The income you receive comes from:
- Purses: Purses are the money that you win from doing well in racing. You receive a fixed purse amount for Class races. On top of that, your share of the race purse depends on your finishing position in the race, the higher the better.
- Sponsorship: Perform well and keep good relations with your sponsors and it will earn you a higher income.
- Facilities: Some of the unused horse agistment and training facilities can be leased out for public use, earning you income each week. (See Stable Agistment, Administrative staff and Training)
- Horse sales: The total income received from any horse sales (less 8% Auction House fees) during the week.
- Stud fees: By selling your stallions' services as part of a breeding program, you can earn additional income, again less 8% fees (See Breeding)
- Interest received: You can earn interest each week if your bank balance is above zero, the rate of which is determined by your Administration. (See Administrative staff)
The expenses you may have to pay are split into:
- Manager wages: As stable manager, you'll receive a weekly wage - with it, you can bet on races to gain prestige for your stable and notoriety for yourself! (See Betting)
- Jockey contracts: Good jockeys come at a price, you'll need to pay the wages negotiated in their contract at the time of signing them, and then again at the start of each and every week they are racing for you. If you hire an apprentice to race, you will pay a one-off fee for jockey services after the race. (See Jockeys)
- Facilities: This includes the setting up and the maintenance of the stables' training and veterinary facilities, as well as administrative staff costs and specialist facilities. (See Stable Agistment, Administrative staff, Vet services and Training)
- Auctions/studs: Total fees payable for any horse and yearling purchases and any stud breeding undertaken during the week.
- Transport: It costs money to safely transport your jockeys and horses from A to B depending on whether they travelled to another track, region or continent. (Travelling)
- Race fees : This amount includes any race entry stakes payable as well as race establishment costs if you create a Stakes race.
- Interest payable: You have to pay overdraft interest each week if your bank balance is below zero. Admin staff can help negotiate a lower interest rate. (See Administrative staff)
There's nothing to keep you from spending your stable's money even if your balance is zero. As stable manager you have access to a line of credit at the bank, but you're going to have to pay some heavy interest on this borrowed money.

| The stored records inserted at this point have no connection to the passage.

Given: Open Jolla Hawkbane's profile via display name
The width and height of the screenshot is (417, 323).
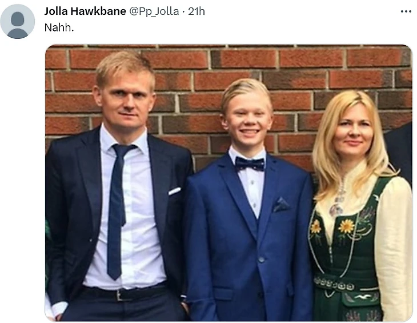Looking at the screenshot, I should pyautogui.click(x=85, y=11).
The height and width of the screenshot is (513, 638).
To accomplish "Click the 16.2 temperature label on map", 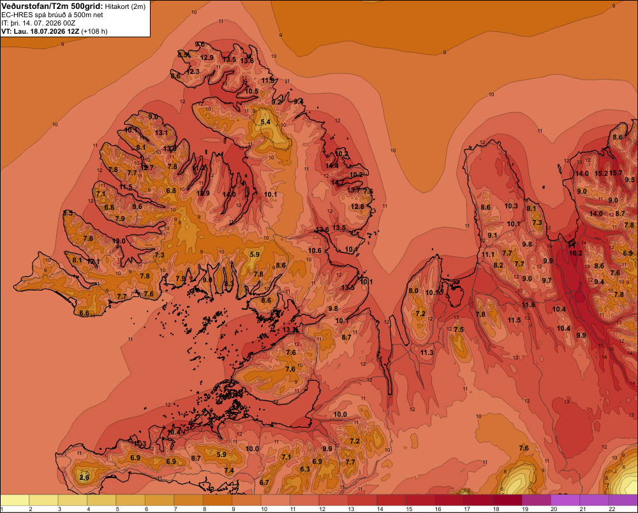I will (x=575, y=253).
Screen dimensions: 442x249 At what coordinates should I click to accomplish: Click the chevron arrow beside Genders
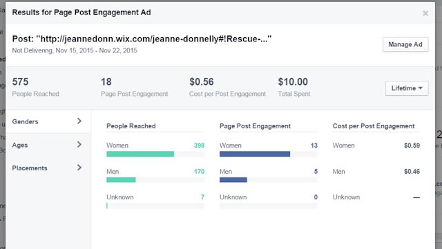(x=79, y=121)
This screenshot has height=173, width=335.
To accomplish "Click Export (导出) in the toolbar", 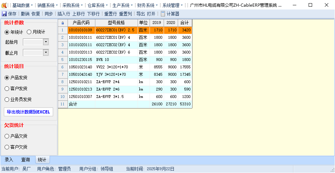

The bank is prepared to allow you free reign on spending until you reach $250,000 debit - but after that things start to get tight. You'll still be allowed entry into league races, and to hire apprentice jockeys, and to auction your horses, but that's about the extent of it. You won't be able to resize your stable facilities, or purchase any new horses, and signing a new jockey contract is right out! Also, and most importantly, your bank will put a stop on any staff drawing a wage from your stables' funds once a 'closing balance' of -$250k has been registered. This means that your vets and trainers will be unpaid! They're prepared to ride it out for a week due to sheer loyalty to you, but at the start of the second week without pay they will all walk out, leaving you with zero training and vet capacity. The bank will then continue to finance your stable, even if the debt continues to grow, but you'll be without those valuable stable hands.

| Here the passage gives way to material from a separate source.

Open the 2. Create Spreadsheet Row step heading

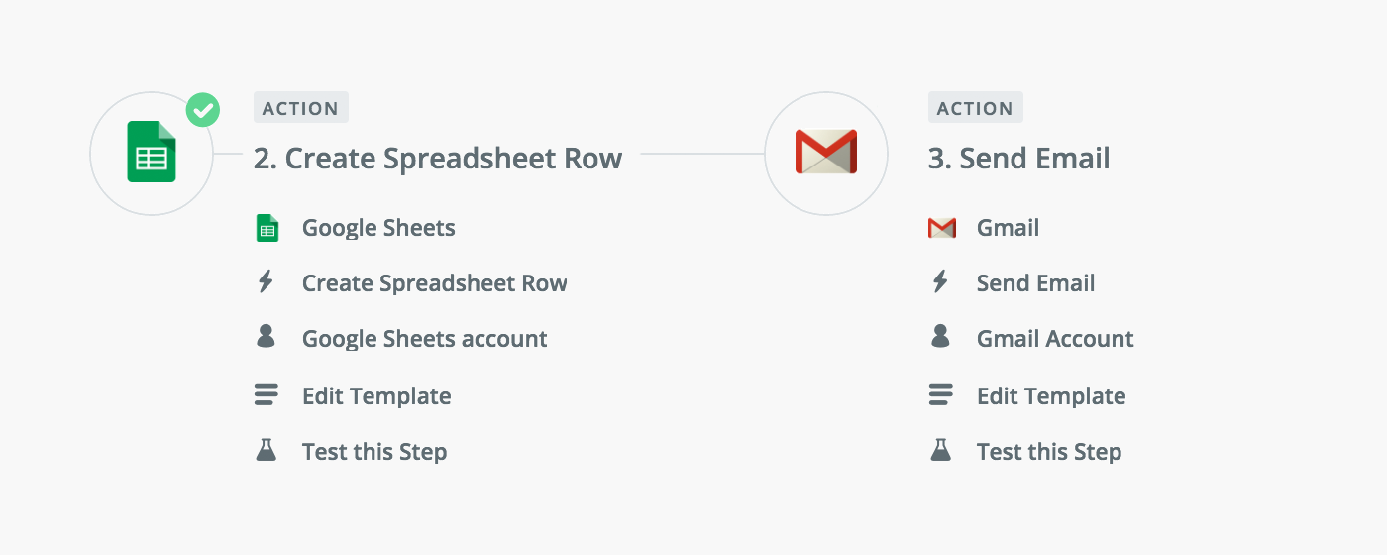(438, 159)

Should you grow tired of being broke, your Stable Finances page will offer a "Liquidate stable" link for anyone who has closed the week at -$250k. This process is not reversable! If you enter liquidation, your stable will effectively be reset to a 'new' stable, with 4 completely novice horses and minimum sized agistment. You will still be in the same Class as you were before, but you might find it hard to remain competitive!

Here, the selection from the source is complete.